ST. JOHANN. Auf Einladung des Literaturvereins St. Johann verbringen ab 2022 wieder Schriftsteller*innen einen begrenzten Zeitraum (ein Monat) als Gäste in St. Johann. Für die Marktschreiberschaft 2021/22 haben sich die Jurymitglieder für den aus Syrien stammenden Autor Omar Khir Alanam entschieden – wir berichteten.

Omar Khir Alanam ist ein syrischer Schriftsteller, der mit seiner österreichischen Frau und seinem Sohn in Graz lebt. Er war bereits im Juni 2021 für eine Lesung in St.
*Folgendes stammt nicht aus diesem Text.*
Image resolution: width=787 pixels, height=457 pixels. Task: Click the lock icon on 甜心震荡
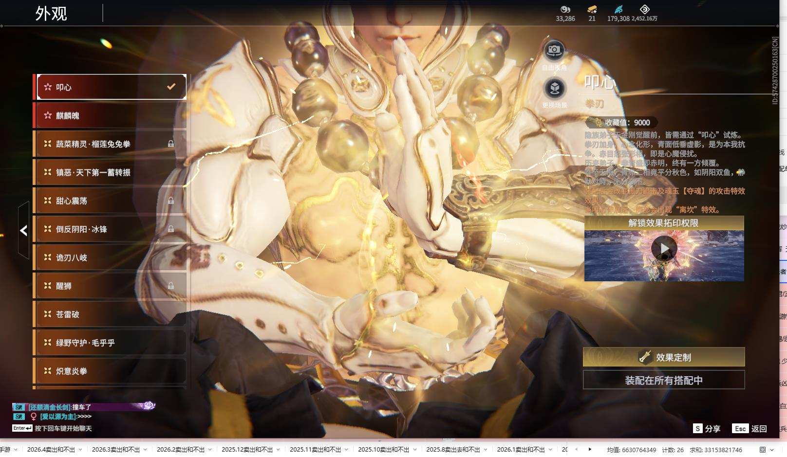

Johann.
Er floh 2015 aus Syrien. Er ist Autor, Poetry-Slammer, Schauspieler und leitet Workshops.

Am 20. April lud der Literaturverein zu einem Treffen mit dem Marktschreiber ins Wirtshaus Post, zu dem Obfrau Beatrix Mitterweissacher einige (Literatur-)Freunde begrüßen konnte.

Die Flucht-Odyssee 2015 (über den Libanon und die Türkei, letztlich nach Europa, aufgegriffen im Burgenland, Anm.) verschlug den Syrer zunächst ins Lager am Bürglkopf. Im Vorjahr besuchte er diesen ersten Aufenthaltsort, und er will nun noch einmal dahin

"Das Ankommen damals war sowohl negativ (abgeschieden am Berg), aber auch positiv; damals war es noch familiär dort. Ich will noch einmal dorthin, um einen Kreis vollständig zu schließen für mich",

so der Autor, der aktuell zwei neue Bücher, davon ein Kinderbuch, in Arbeit hat.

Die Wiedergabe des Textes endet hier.